Tempo
- Cover of Tempo issue no. 1323 from July 1991 featuring the Yugoslavia men's basketball team which won the 1991 European Championship.
- Type: Sports magazine
- Publisher: Politika publishing company
- Founded: 2 March 1966
- Ceased publication: 7 July 2004
- Language: Serbo-Croatian, Serbian
- Headquarters: Belgrade, Serbia

= Tempo (Serbian magazine) =

Serbian sports magazine

Tempo (Teмпo) was a popular Serbian illustrated sports magazine published weekly for nearly four decades, from 1966 to 2004, with a brief resurrection in 2007–09. Published by the Belgrade-based Politika publishing company, it reached its peak in the 1970s and 1980s as one of the most popular sports publications in SFR Yugoslavia, notable for its coverage of domestic and international football, basketball, and other team sports.

==Beginnings==
Tempo was founded in Belgrade in 1966, as a weekly sports magazine under Politika's umbrella. Most of its coverage centered on football, with basketball, handball, volleyball, and water polo also featuring prominently. For decades, Tempo was famous among the youth of SFR Yugoslavia for publishing glossy color posters of their favourite domestic and foreign sporting heroes.

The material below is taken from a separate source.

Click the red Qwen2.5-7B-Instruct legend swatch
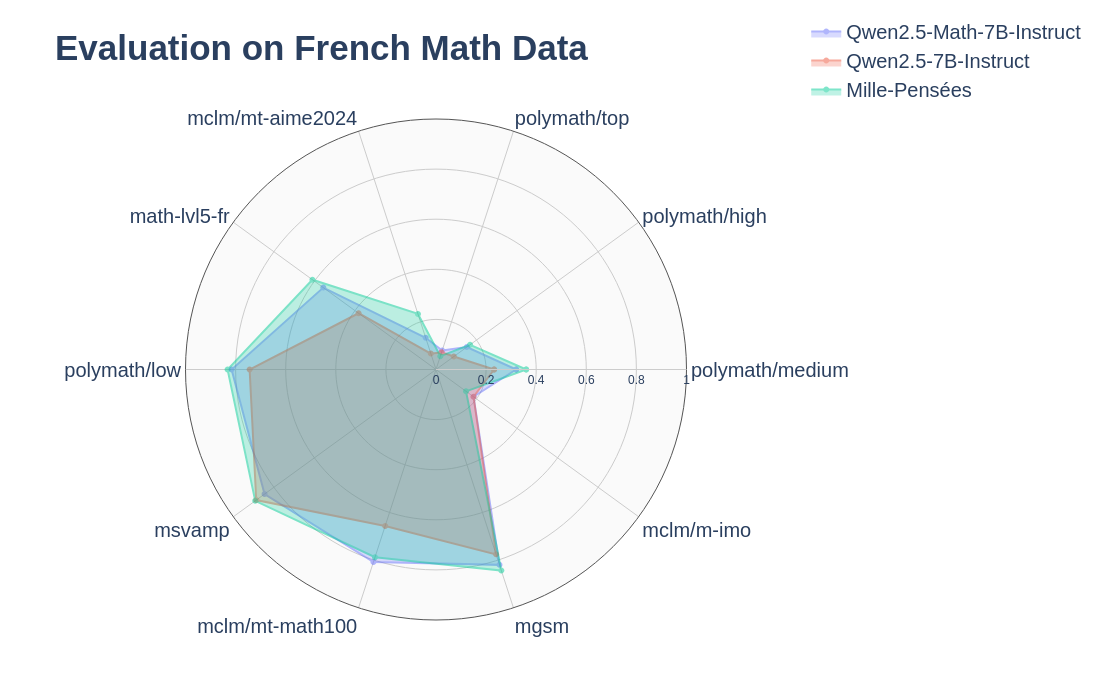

With internet sporting sites and specialty TV sports channels gradually eating into its readership since the early 2000s, Tempo folded on July 7, 2004. It was the publication's 1879th issue and its cover featured the Greece national football team that had just won EURO 2004.

==Brief rebirth (2007–09)==
In 2007, Tempo 21 launched. One of the main theories as to why the 21 was added to their name was that it was meant to symbolize the magazine's rebirth in the 21st century. A new issue was released every other Wednesday, and was sold in Serbia and the Serbian diaspora. In early 2009, the magazine ceased publication.